> Your objective
In the records below, some lines hold the word "computer". Copy each of those lines.

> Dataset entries
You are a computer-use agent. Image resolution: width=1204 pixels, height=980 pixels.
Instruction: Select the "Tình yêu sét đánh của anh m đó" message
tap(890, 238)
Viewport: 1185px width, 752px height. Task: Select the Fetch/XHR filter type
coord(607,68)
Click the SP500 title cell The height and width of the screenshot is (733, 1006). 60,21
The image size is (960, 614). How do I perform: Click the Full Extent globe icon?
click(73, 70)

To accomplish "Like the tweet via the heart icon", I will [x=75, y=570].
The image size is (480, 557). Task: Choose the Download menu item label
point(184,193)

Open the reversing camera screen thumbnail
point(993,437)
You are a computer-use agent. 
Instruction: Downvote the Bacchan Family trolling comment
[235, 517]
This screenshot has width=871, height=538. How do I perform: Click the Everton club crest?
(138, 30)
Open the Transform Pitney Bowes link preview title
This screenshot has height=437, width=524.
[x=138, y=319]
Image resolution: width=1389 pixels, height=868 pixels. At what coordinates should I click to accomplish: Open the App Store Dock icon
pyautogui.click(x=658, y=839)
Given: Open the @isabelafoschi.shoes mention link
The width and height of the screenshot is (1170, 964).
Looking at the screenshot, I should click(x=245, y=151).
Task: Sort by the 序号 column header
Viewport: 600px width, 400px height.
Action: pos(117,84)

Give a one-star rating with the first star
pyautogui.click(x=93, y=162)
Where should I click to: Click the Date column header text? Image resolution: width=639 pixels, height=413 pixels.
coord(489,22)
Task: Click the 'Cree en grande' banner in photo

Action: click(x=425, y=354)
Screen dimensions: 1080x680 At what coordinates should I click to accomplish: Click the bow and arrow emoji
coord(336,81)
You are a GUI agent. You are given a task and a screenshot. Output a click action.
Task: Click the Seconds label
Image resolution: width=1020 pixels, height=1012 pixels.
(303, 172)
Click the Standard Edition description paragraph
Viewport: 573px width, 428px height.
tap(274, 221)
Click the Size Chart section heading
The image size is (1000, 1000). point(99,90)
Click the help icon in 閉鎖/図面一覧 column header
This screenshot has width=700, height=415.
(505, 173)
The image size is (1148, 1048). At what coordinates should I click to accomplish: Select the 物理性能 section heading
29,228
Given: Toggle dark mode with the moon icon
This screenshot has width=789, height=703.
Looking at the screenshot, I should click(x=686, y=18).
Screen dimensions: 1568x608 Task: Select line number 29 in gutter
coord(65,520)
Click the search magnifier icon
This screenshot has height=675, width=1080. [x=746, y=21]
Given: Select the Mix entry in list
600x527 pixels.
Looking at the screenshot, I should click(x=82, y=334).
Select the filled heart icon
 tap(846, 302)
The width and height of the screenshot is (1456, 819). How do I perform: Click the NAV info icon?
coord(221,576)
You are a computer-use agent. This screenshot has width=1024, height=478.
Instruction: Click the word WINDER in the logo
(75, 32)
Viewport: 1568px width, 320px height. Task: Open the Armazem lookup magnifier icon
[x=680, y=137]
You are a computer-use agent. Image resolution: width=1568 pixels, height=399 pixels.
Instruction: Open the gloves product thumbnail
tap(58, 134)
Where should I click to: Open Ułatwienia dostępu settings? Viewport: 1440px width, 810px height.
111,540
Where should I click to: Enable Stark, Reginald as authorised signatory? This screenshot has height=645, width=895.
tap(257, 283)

> Solution to the problem
You are a computer-use agent. Image resolution: width=1204 pixels, height=980 pixels.
You are a computer-use agent. 
You are a computer-use agent. This screenshot has width=1024, height=478.
You are a computer-use agent. Image resolution: width=1568 pixels, height=399 pixels.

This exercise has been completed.